Cert Manager Troubleshooting

Whenever a certificate error occurs, we recommend starting your investigation by looking at cert-manager CertificateRequests, Orders, and Challenges. Often, these have useful error messages in their status fields.

DNS01 challenge issues

When there is a certificate not becoming ready, it is often due to the ACME DNS01/HTTP-01 challenge not being completed. Check the cert manager controller logs:

stern cert-manager -s 1m -n kube-system -i CERT_NAME

NOTE: stern is a tool conceived to tail multiple pods and containers logs. It is a good tool to use when you want to check logs from multiple pods at the same time.

In case you see errors like:

E0828 14:04:53.727973       1 sync.go:190] "cert-manager/challenges: propagation check failed" err="NS ns-1536.awsdns-00.co.uk.:53 returned REFUSED for _acme-challenge.my-app.gig3-prd.aws.cps.xxx.com." resource_name="my-app-cert-h8qxc-3214626457-1657644764" resource_namespace="aaa-prod-application" resource_kind="Challenge" resource_version="v1" dnsName="my-app.gig3-prd.aws.cps.xxx.com" type="DNS-01"

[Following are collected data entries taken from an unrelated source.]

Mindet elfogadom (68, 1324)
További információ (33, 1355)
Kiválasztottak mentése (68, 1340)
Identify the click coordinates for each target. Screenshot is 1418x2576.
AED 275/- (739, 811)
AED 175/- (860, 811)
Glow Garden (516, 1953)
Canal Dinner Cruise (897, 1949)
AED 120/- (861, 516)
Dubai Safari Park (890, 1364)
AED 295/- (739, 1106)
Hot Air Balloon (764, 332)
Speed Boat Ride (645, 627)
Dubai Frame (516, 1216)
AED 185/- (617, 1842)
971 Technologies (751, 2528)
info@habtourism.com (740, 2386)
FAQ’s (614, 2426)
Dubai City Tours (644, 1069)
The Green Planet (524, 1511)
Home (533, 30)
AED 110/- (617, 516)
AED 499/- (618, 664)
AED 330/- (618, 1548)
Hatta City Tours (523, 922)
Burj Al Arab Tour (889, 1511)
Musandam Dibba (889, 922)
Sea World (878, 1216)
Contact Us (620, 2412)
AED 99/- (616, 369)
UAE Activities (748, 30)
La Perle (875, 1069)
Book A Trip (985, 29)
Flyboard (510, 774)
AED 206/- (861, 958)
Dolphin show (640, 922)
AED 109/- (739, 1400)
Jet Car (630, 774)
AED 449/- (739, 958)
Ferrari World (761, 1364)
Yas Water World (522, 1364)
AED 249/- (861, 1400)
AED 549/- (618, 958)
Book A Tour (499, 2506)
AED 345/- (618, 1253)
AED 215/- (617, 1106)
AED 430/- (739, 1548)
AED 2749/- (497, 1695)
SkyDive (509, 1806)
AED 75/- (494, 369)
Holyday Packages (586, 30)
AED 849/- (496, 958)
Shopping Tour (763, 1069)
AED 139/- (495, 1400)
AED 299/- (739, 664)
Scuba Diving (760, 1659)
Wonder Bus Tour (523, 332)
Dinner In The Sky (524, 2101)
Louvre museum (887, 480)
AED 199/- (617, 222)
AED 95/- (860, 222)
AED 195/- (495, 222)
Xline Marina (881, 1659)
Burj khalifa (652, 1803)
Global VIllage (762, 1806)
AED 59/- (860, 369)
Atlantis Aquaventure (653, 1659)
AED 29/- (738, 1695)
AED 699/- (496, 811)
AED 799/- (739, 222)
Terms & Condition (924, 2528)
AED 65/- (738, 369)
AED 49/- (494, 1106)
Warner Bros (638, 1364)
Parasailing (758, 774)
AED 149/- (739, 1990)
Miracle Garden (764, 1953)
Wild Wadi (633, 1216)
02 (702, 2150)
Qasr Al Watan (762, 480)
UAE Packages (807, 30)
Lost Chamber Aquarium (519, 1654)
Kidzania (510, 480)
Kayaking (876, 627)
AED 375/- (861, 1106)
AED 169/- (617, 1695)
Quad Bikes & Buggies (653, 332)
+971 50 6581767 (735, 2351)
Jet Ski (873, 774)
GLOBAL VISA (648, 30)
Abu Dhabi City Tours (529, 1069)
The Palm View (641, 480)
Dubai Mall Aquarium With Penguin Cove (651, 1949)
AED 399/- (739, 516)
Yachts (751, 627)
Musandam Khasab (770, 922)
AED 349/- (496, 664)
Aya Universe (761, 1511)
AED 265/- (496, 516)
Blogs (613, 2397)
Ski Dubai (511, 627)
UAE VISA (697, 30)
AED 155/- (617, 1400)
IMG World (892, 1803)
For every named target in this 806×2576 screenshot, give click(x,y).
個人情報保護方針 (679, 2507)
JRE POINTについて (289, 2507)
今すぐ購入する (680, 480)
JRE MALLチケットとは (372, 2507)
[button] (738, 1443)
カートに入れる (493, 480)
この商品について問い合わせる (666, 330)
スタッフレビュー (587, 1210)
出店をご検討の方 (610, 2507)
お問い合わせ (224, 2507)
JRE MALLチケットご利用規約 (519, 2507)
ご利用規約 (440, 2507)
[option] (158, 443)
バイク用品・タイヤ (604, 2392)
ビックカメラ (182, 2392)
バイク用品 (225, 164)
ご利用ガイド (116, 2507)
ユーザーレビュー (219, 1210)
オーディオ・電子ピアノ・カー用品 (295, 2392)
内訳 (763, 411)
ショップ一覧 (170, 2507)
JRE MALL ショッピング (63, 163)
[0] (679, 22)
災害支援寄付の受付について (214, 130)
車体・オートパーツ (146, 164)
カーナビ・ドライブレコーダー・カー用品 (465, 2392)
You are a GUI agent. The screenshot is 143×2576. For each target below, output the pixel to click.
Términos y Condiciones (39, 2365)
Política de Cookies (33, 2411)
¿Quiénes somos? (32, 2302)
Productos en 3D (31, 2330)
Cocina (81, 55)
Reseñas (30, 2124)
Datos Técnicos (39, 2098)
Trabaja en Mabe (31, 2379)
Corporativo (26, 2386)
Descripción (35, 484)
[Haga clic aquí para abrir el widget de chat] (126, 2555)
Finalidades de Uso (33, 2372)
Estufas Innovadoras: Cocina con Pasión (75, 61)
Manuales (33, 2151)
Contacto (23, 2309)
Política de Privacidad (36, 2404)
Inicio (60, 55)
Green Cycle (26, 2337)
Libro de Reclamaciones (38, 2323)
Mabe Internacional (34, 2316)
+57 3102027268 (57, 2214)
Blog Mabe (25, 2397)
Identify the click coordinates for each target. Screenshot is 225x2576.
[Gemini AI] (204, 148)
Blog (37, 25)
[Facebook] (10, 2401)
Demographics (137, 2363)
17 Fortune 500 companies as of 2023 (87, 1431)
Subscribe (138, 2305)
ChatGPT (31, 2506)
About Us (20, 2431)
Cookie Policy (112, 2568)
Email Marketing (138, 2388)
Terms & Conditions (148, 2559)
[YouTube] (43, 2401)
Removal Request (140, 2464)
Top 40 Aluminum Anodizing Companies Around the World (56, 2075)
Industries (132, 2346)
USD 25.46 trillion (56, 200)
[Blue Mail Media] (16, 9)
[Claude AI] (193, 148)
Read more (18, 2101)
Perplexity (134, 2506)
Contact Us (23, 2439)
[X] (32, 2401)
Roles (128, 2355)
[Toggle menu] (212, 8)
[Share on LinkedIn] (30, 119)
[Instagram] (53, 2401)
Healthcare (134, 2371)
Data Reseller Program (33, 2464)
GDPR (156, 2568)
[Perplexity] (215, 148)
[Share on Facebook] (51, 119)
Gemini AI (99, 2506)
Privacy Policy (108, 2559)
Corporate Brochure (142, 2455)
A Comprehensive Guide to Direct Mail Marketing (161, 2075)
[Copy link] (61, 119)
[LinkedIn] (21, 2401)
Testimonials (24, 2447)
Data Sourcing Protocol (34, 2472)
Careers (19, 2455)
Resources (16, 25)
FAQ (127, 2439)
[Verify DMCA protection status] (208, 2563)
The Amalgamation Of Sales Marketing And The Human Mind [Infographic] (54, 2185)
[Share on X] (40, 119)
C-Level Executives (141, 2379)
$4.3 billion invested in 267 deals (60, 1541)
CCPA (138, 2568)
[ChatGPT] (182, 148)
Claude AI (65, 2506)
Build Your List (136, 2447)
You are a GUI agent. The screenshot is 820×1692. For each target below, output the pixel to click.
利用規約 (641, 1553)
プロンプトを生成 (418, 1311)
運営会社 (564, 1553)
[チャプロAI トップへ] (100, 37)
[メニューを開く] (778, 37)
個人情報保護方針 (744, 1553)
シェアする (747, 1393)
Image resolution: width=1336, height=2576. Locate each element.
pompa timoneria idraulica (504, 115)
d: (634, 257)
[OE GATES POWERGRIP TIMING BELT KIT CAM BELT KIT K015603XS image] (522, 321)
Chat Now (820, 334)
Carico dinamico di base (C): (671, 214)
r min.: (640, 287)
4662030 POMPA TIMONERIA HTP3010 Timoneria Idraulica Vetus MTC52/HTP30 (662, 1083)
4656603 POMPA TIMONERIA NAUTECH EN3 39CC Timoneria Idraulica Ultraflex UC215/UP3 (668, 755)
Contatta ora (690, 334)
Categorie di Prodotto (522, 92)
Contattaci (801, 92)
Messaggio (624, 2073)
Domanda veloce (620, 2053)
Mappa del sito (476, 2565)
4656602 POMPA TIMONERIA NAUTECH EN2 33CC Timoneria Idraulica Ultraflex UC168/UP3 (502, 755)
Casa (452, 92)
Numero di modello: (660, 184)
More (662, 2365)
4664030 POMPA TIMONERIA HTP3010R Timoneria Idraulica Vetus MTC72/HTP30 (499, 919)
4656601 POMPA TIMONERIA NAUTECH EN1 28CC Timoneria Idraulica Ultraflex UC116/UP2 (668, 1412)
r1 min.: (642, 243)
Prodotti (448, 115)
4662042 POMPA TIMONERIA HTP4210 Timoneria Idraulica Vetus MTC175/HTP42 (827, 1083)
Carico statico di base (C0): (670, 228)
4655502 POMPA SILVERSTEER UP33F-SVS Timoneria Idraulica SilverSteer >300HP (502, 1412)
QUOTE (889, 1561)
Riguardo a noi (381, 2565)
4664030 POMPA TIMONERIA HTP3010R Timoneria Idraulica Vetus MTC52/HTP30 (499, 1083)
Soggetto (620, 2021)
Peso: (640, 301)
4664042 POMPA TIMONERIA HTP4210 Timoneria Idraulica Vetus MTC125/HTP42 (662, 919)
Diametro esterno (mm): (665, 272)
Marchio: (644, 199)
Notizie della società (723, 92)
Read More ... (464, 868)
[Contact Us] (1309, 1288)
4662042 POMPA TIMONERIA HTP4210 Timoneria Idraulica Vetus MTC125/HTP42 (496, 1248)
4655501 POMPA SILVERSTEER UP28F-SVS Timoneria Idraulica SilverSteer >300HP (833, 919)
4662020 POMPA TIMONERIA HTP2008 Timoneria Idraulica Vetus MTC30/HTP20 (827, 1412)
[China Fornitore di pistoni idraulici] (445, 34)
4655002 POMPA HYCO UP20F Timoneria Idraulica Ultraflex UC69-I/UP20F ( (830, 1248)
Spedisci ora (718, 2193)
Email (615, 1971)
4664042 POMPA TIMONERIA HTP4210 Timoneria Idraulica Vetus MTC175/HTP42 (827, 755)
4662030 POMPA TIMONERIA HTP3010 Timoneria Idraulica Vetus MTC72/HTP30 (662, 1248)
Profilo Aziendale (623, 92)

This is related to the DNS challenge not being successful. We found, thanks to this article, when there was an incident that pointed us to the right direction. The problem is related to DNS client handling when using both IPv4 and IPv6

To fix it we applied the following configuration to the cert manager app. If there is not userConfig.configMap defined already in the app manifest, you can add it like this:

apiVersion: application.giantswarm.io/v1alpha1
kind: App
metadata:
  name: cert-manager
  namespace: ORG-NAMESPACE
spec:
  # ...
  userConfig:
    configMap:
      name: "CLUSTER_ID-user-values"
      namespace: "ORG-NAMESPACE"

Inside the configmap you can set the following values:

apiVersion: v1
data:
  values: |
    extraArgs:
      - --dns01-recursive-nameservers=1.1.1.1:53,8.8.8.8:53
      - --dns01-recursive-nameservers-only=true    

When you apply this configuration, the cert manager will be rolled out, and you can check the logs again to see if the issue is resolved. It is recommended to kick the certificate to renew after the rollout to see if the issue is resolved. Use cmctl tool to renew the certificate:

cmctl renew -n MY_APP_NS MY_APP_CERT_NAME

It should do the trick. If not, please reach out to the team BigMac for further investigation.